=== THE PROBLEM ===
Every entry must be printed again exactly, with nothing left out.

(Stored data entries)
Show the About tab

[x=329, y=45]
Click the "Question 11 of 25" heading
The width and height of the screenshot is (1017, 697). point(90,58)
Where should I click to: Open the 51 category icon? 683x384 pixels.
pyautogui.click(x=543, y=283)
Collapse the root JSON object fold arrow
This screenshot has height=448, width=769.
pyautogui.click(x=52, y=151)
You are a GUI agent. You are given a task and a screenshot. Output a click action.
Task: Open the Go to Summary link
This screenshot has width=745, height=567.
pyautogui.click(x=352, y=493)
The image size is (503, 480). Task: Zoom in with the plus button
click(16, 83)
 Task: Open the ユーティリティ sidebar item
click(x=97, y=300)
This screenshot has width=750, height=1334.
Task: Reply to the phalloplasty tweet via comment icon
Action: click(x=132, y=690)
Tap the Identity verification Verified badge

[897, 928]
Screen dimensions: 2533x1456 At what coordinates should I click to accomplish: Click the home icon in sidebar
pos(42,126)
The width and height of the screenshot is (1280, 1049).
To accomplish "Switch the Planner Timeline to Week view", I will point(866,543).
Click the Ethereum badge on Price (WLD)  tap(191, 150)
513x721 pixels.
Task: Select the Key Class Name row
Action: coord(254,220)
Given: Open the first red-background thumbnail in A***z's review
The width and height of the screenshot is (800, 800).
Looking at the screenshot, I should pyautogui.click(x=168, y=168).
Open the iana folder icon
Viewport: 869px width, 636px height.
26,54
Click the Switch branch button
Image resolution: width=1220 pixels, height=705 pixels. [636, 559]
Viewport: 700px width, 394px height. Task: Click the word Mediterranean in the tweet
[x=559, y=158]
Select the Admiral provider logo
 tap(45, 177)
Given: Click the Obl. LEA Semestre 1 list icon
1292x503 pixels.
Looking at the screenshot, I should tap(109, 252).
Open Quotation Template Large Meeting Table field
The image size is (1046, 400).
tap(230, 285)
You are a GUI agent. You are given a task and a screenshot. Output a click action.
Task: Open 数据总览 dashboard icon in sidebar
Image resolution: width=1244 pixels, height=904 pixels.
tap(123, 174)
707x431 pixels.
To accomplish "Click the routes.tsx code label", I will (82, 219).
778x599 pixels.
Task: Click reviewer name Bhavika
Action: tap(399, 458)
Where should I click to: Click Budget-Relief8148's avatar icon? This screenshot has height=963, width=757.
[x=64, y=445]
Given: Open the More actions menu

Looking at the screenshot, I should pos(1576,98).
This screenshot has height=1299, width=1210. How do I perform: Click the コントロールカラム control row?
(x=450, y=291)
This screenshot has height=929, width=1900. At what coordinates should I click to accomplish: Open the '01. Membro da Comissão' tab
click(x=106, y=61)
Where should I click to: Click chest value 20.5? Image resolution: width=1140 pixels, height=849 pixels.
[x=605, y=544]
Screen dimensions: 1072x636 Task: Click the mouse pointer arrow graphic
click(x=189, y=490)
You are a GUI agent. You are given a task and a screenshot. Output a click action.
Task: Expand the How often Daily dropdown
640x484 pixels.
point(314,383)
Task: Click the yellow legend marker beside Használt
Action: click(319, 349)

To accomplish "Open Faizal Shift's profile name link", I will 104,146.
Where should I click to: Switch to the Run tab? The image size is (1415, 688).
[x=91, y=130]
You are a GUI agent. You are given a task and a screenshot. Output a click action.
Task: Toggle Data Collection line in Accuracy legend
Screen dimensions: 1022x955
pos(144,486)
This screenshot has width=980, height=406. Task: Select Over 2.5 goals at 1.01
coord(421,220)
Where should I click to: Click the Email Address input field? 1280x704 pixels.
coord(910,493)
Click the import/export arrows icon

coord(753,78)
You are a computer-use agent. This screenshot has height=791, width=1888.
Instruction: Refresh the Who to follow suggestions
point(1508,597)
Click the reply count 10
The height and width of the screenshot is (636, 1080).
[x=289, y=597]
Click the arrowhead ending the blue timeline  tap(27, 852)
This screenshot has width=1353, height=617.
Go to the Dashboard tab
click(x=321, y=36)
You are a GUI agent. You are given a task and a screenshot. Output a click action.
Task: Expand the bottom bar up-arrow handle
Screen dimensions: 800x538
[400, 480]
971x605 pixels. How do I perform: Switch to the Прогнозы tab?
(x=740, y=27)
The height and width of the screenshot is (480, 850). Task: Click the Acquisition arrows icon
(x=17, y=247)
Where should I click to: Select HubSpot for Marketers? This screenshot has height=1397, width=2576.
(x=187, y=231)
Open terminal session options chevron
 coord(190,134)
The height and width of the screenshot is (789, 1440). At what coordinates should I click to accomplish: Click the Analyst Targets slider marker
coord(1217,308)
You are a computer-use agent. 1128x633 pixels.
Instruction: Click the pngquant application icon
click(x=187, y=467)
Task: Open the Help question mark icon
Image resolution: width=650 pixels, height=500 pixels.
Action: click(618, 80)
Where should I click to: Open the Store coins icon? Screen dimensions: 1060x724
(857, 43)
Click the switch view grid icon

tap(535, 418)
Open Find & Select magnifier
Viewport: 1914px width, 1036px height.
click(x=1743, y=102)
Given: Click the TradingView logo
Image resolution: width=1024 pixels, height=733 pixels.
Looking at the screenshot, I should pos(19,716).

=== RESPONSE AREA ===
Show the About tab

[x=329, y=45]
Click the "Question 11 of 25" heading
The width and height of the screenshot is (1017, 697). point(90,58)
Where should I click to: Open the 51 category icon? 683x384 pixels.
pyautogui.click(x=543, y=283)
Collapse the root JSON object fold arrow
This screenshot has height=448, width=769.
pyautogui.click(x=52, y=151)
You are a GUI agent. You are given a task and a screenshot. Output a click action.
Task: Open the Go to Summary link
This screenshot has width=745, height=567.
pyautogui.click(x=352, y=493)
The image size is (503, 480). Task: Zoom in with the plus button
click(16, 83)
 Task: Open the ユーティリティ sidebar item
click(x=97, y=300)
This screenshot has width=750, height=1334.
Task: Reply to the phalloplasty tweet via comment icon
Action: click(x=132, y=690)
Tap the Identity verification Verified badge

[897, 928]
Screen dimensions: 2533x1456 At what coordinates should I click to accomplish: Click the home icon in sidebar
pos(42,126)
The width and height of the screenshot is (1280, 1049).
To accomplish "Switch the Planner Timeline to Week view", I will point(866,543).
Click the Ethereum badge on Price (WLD)  tap(191, 150)
513x721 pixels.
Task: Select the Key Class Name row
Action: coord(254,220)
Given: Open the first red-background thumbnail in A***z's review
The width and height of the screenshot is (800, 800).
Looking at the screenshot, I should pyautogui.click(x=168, y=168).
Open the iana folder icon
Viewport: 869px width, 636px height.
26,54
Click the Switch branch button
Image resolution: width=1220 pixels, height=705 pixels. [636, 559]
Viewport: 700px width, 394px height. Task: Click the word Mediterranean in the tweet
[x=559, y=158]
Select the Admiral provider logo
 tap(45, 177)
Given: Click the Obl. LEA Semestre 1 list icon
1292x503 pixels.
Looking at the screenshot, I should tap(109, 252).
Open Quotation Template Large Meeting Table field
The image size is (1046, 400).
tap(230, 285)
You are a GUI agent. You are given a task and a screenshot. Output a click action.
Task: Open 数据总览 dashboard icon in sidebar
Image resolution: width=1244 pixels, height=904 pixels.
tap(123, 174)
707x431 pixels.
To accomplish "Click the routes.tsx code label", I will (82, 219).
778x599 pixels.
Task: Click reviewer name Bhavika
Action: tap(399, 458)
Where should I click to: Click Budget-Relief8148's avatar icon? This screenshot has height=963, width=757.
[x=64, y=445]
Given: Open the More actions menu

Looking at the screenshot, I should pos(1576,98).
This screenshot has height=1299, width=1210. How do I perform: Click the コントロールカラム control row?
(x=450, y=291)
This screenshot has height=929, width=1900. At what coordinates should I click to accomplish: Open the '01. Membro da Comissão' tab
click(x=106, y=61)
Where should I click to: Click chest value 20.5? Image resolution: width=1140 pixels, height=849 pixels.
[x=605, y=544]
Screen dimensions: 1072x636 Task: Click the mouse pointer arrow graphic
click(x=189, y=490)
You are a GUI agent. You are given a task and a screenshot. Output a click action.
Task: Expand the How often Daily dropdown
640x484 pixels.
point(314,383)
Task: Click the yellow legend marker beside Használt
Action: click(319, 349)

To accomplish "Open Faizal Shift's profile name link", I will 104,146.
Where should I click to: Switch to the Run tab? The image size is (1415, 688).
[x=91, y=130]
You are a GUI agent. You are given a task and a screenshot. Output a click action.
Task: Toggle Data Collection line in Accuracy legend
Screen dimensions: 1022x955
pos(144,486)
This screenshot has width=980, height=406. Task: Select Over 2.5 goals at 1.01
coord(421,220)
Where should I click to: Click the Email Address input field? 1280x704 pixels.
coord(910,493)
Click the import/export arrows icon

coord(753,78)
You are a computer-use agent. This screenshot has height=791, width=1888.
Instruction: Refresh the Who to follow suggestions
point(1508,597)
Click the reply count 10
The height and width of the screenshot is (636, 1080).
[x=289, y=597]
Click the arrowhead ending the blue timeline  tap(27, 852)
This screenshot has width=1353, height=617.
Go to the Dashboard tab
click(x=321, y=36)
You are a GUI agent. You are given a task and a screenshot. Output a click action.
Task: Expand the bottom bar up-arrow handle
Screen dimensions: 800x538
[400, 480]
971x605 pixels. How do I perform: Switch to the Прогнозы tab?
(x=740, y=27)
The height and width of the screenshot is (480, 850). Task: Click the Acquisition arrows icon
(x=17, y=247)
Where should I click to: Select HubSpot for Marketers? This screenshot has height=1397, width=2576.
(x=187, y=231)
Open terminal session options chevron
 coord(190,134)
The height and width of the screenshot is (789, 1440). At what coordinates should I click to accomplish: Click the Analyst Targets slider marker
coord(1217,308)
You are a computer-use agent. 1128x633 pixels.
Instruction: Click the pngquant application icon
click(x=187, y=467)
Task: Open the Help question mark icon
Image resolution: width=650 pixels, height=500 pixels.
Action: click(618, 80)
Where should I click to: Open the Store coins icon? Screen dimensions: 1060x724
(857, 43)
Click the switch view grid icon

tap(535, 418)
Open Find & Select magnifier
Viewport: 1914px width, 1036px height.
click(x=1743, y=102)
Given: Click the TradingView logo
Image resolution: width=1024 pixels, height=733 pixels.
Looking at the screenshot, I should pos(19,716).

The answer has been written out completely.